摘要:The growth and penetration of Internet across developing countries has led to availability of a plethora of ICT
applications. Quite often, potential users of these applications hold varying perceptions, both negative and positive, in
respect of potential usefulness. This in turn, results into variations in adoption outcomes. The extant literature posits that
80% of user perceptions are negative while only 20% of their perceptions towards available ICT application are positive.

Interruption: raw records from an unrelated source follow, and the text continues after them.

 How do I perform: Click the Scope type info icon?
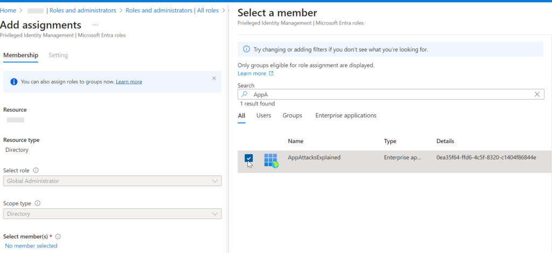pyautogui.click(x=38, y=203)
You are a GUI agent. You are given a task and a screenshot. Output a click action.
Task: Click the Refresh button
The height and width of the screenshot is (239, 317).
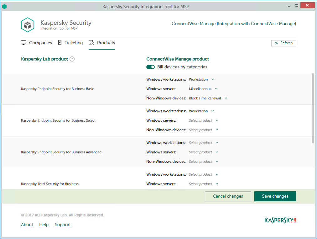283,43
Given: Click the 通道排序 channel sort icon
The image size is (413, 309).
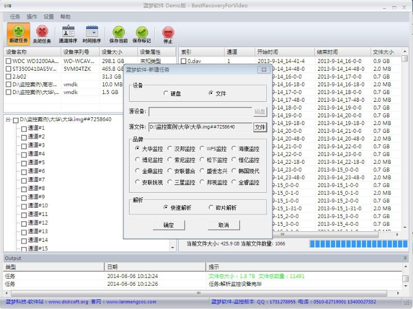Looking at the screenshot, I should [x=68, y=34].
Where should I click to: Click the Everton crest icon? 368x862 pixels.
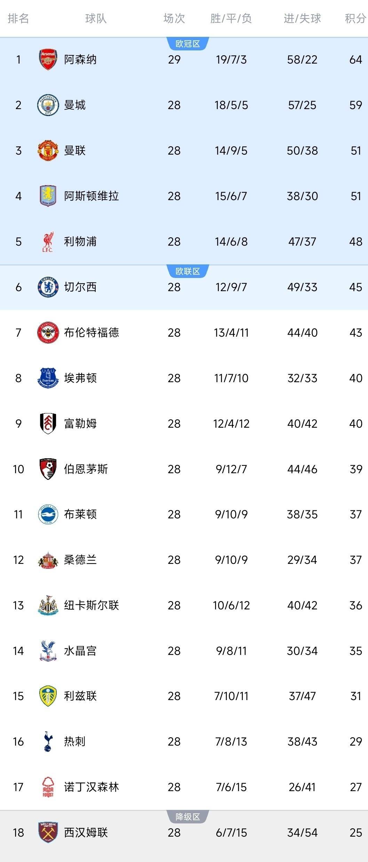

The negative perceptions inevitably results in low adoption or at times even non-adoption of applications, which then
remain under or un-utilized. This paper reports on a participatory action research study, which explores how ICT
application adoption may be enhanced through ‘empathetic participatory design’ as a method for creating knowledge that
may have meaningful application utility. This is achieved through user behavioural simulation. The main mode of data
collection and analysis was the repertory grid technique used to elicit constructs from simulated prototyped elements of a
selection of applications. In this paper, the knowledge creation process involves the use of design scenarios and use-cases
from the typical users’ point of view during co-problem discovery and scoping in respect of problems identified by the user
community. The findings of this paper reveal that a co-design approach results in reflective experiences, that create a
hybridity of knowledge which is both tacit and explicit, reciprocating each other to enrich the design outcomes of the
applications. We argue that knowledge is not only a belief of knowing and thinking but rather has the ability to be
transformed into real action. The paper posits that tacit and explicit forms of knowledge are inextricably linked and that
knowledge is created and expanded through social interaction between tacit knowledge and explicit knowledge using
modes and methods of ‘knowledge conversion’.